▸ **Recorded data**
▼
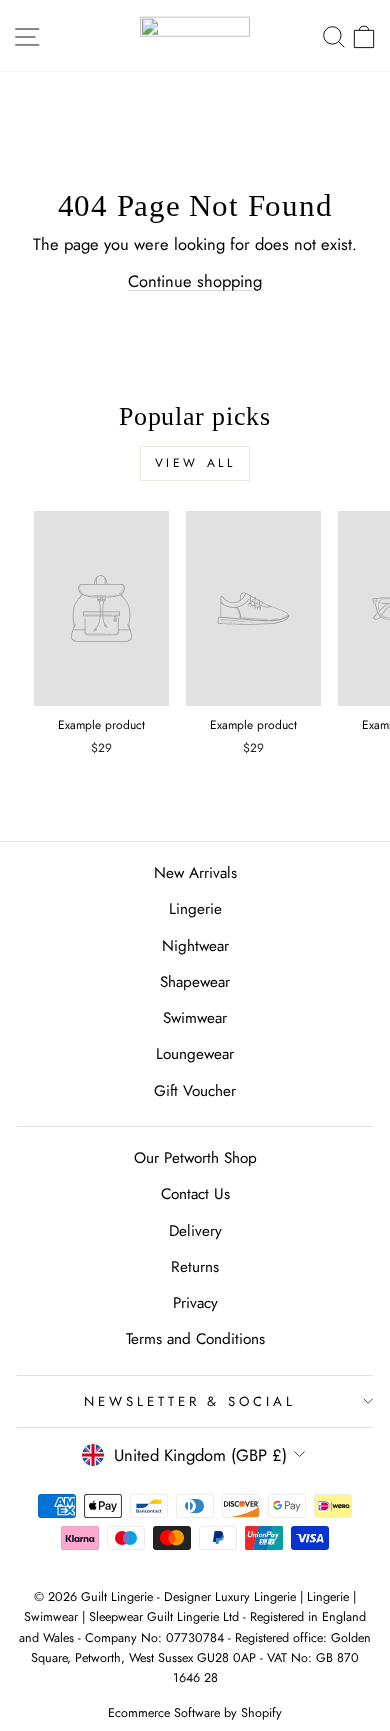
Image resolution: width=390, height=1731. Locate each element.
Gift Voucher (195, 1091)
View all (195, 463)
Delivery (195, 1231)
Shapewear (195, 982)
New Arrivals (195, 873)
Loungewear (195, 1054)
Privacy (195, 1303)
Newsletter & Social (190, 1401)
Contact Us (195, 1194)
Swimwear (195, 1018)
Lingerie (195, 909)
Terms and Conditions (195, 1339)
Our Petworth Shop (195, 1158)
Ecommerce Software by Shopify (195, 1713)
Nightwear (195, 946)
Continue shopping (195, 281)
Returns (195, 1267)
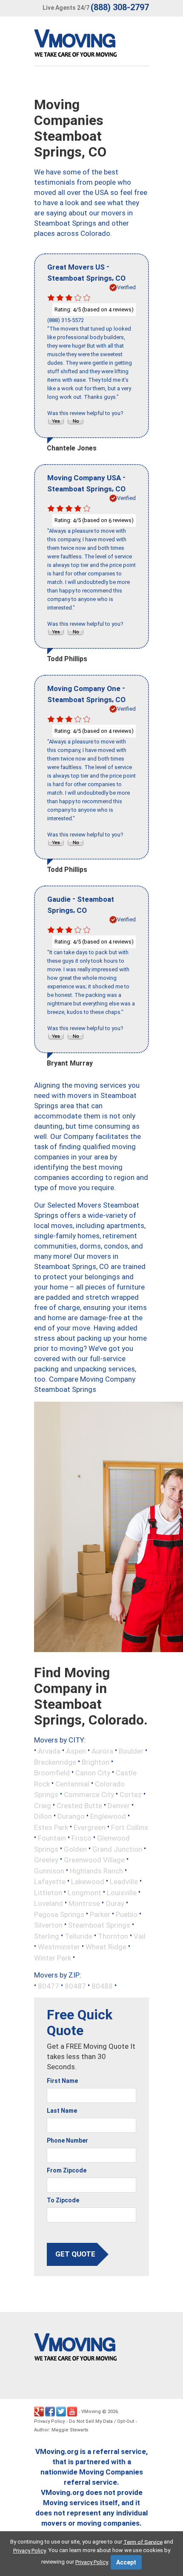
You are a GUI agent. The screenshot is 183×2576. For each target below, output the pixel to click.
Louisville (122, 1892)
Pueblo (126, 1914)
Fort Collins (129, 1827)
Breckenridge (55, 1761)
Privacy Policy (49, 2421)
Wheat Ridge (106, 1947)
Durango (71, 1816)
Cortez (131, 1794)
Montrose (84, 1903)
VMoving (91, 2411)
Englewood (108, 1816)
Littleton (48, 1892)
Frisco (81, 1838)
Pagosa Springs (59, 1914)
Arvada (49, 1751)
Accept (126, 2562)
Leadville (124, 1881)
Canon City (92, 1773)
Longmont (84, 1892)
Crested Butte (79, 1805)
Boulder (131, 1751)
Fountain (52, 1838)
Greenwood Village (94, 1860)
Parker (100, 1914)
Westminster (59, 1947)
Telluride (78, 1935)
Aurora (102, 1751)
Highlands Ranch (96, 1870)
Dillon (43, 1816)
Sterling (46, 1935)
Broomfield (52, 1773)
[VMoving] (93, 45)
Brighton (95, 1761)
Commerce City (89, 1794)
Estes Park (51, 1827)
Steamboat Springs (99, 1925)
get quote (75, 2254)
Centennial (72, 1783)
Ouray (115, 1903)
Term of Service (143, 2541)
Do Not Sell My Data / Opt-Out (101, 2421)
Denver (119, 1805)
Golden (75, 1848)
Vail (140, 1935)
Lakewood (87, 1881)
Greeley (46, 1860)
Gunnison (49, 1870)
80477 (48, 1986)
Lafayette (50, 1881)
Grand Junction (117, 1848)
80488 (102, 1986)
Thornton (113, 1935)
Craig (42, 1805)
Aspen (76, 1751)
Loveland (48, 1903)
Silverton (48, 1925)
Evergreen (90, 1827)
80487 (75, 1986)
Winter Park (52, 1957)
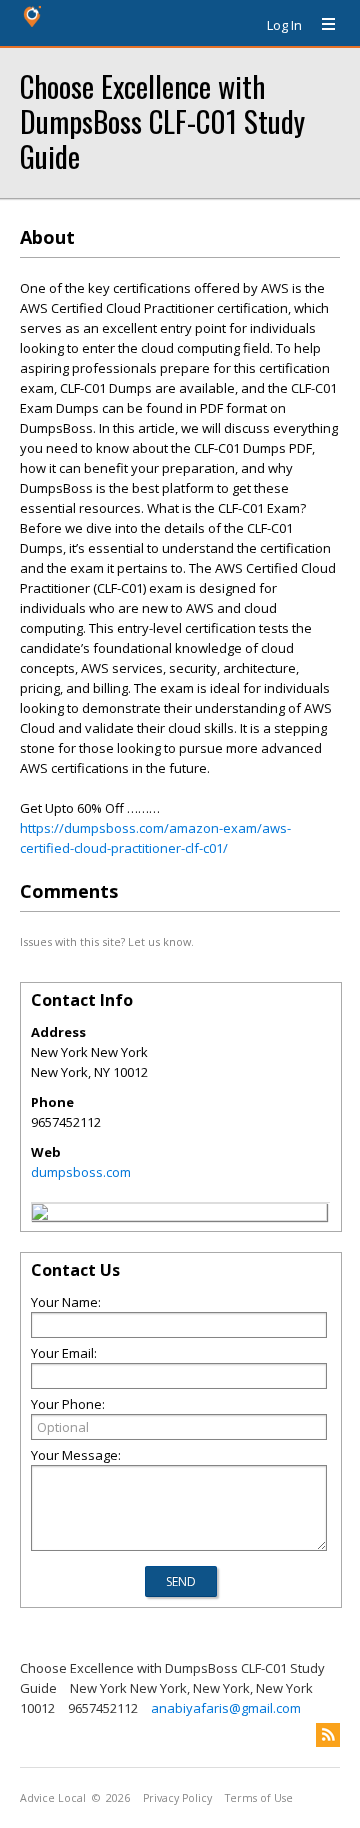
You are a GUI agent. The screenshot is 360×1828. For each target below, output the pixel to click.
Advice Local (53, 1798)
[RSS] (328, 1735)
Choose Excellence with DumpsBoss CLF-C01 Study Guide (162, 120)
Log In (284, 25)
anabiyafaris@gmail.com (226, 1708)
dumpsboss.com (81, 1172)
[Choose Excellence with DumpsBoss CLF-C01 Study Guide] (40, 1215)
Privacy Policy (177, 1798)
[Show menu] (321, 25)
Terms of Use (259, 1798)
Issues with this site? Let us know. (107, 941)
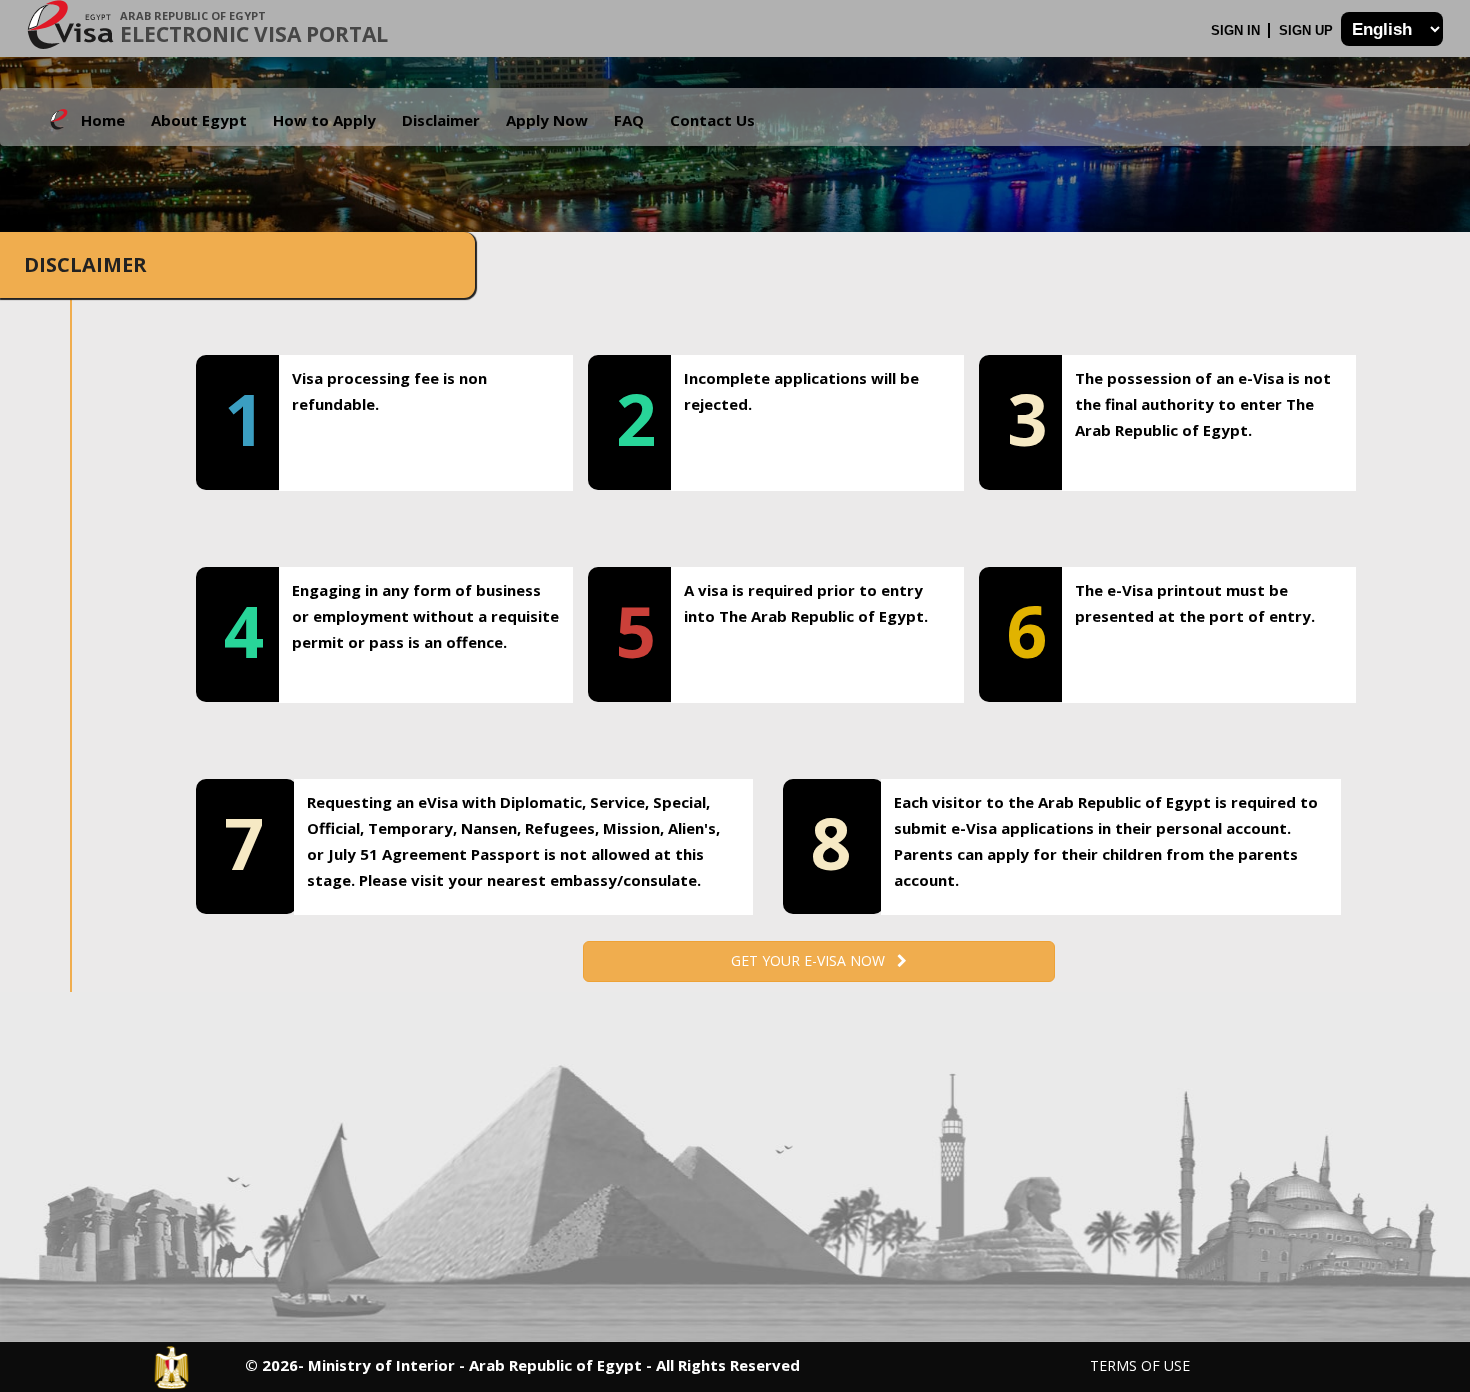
▲
▸ **What the exercise asks**
Repeat the data exactly, without the pictures.

▸ **Solved exercise**
Image resolution: width=390, height=1731. Locate each element.
Gift Voucher (195, 1091)
View all (195, 463)
Delivery (195, 1231)
Shapewear (195, 982)
New Arrivals (195, 873)
Loungewear (195, 1054)
Privacy (195, 1303)
Newsletter & Social (190, 1401)
Contact Us (195, 1194)
Swimwear (195, 1018)
Lingerie (195, 909)
Terms and Conditions (195, 1339)
Our Petworth Shop (195, 1158)
Ecommerce Software by Shopify (195, 1713)
Nightwear (195, 946)
Continue shopping (195, 281)
Returns (195, 1267)
You are a GUI agent. The screenshot is 183×2576. For each target below, output the pixel to click.
Louisville (122, 1892)
Pueblo (126, 1914)
Fort Collins (129, 1827)
Breckenridge (55, 1761)
Privacy Policy (49, 2421)
Wheat Ridge (106, 1947)
Durango (71, 1816)
Cortez (131, 1794)
Montrose (84, 1903)
VMoving (91, 2411)
Englewood (108, 1816)
Littleton (48, 1892)
Frisco (81, 1838)
Pagosa Springs (59, 1914)
Arvada (49, 1751)
Accept (126, 2562)
Leadville (124, 1881)
Canon City (92, 1773)
Longmont (84, 1892)
Crested Butte (79, 1805)
Boulder (131, 1751)
Fountain (52, 1838)
Greenwood Village (94, 1860)
Parker (100, 1914)
Westminster (59, 1947)
Telluride (78, 1935)
Aurora (102, 1751)
Highlands Ranch (96, 1870)
Dillon (43, 1816)
Sterling (46, 1935)
Broomfield (52, 1773)
[VMoving] (93, 45)
Brighton (95, 1761)
Commerce City (89, 1794)
Estes Park (51, 1827)
Steamboat Springs (99, 1925)
get quote (75, 2254)
Centennial (72, 1783)
Ouray (115, 1903)
Term of Service (143, 2541)
Do Not Sell My Data / Opt-Out (101, 2421)
Denver (119, 1805)
Golden (75, 1848)
Vail (140, 1935)
Lakewood (87, 1881)
Greeley (46, 1860)
Gunnison (49, 1870)
80477 (48, 1986)
Lafayette (50, 1881)
Grand Junction (117, 1848)
80488 (102, 1986)
Thornton (113, 1935)
Craig (42, 1805)
Aspen (76, 1751)
Loveland (48, 1903)
Silverton (48, 1925)
Evergreen (90, 1827)
80487 (75, 1986)
Winter Park (52, 1957)
You are a GUI agent. The screenshot is 360×1828. For each target below, output the pixel to click.
Advice Local (53, 1798)
[RSS] (328, 1735)
Choose Excellence with DumpsBoss CLF-C01 Study Guide (162, 120)
Log In (284, 25)
anabiyafaris@gmail.com (226, 1708)
dumpsboss.com (81, 1172)
[Choose Excellence with DumpsBoss CLF-C01 Study Guide] (40, 1215)
Privacy Policy (177, 1798)
[Show menu] (321, 25)
Terms of Use (259, 1798)
Issues with this site? Let us know. (107, 941)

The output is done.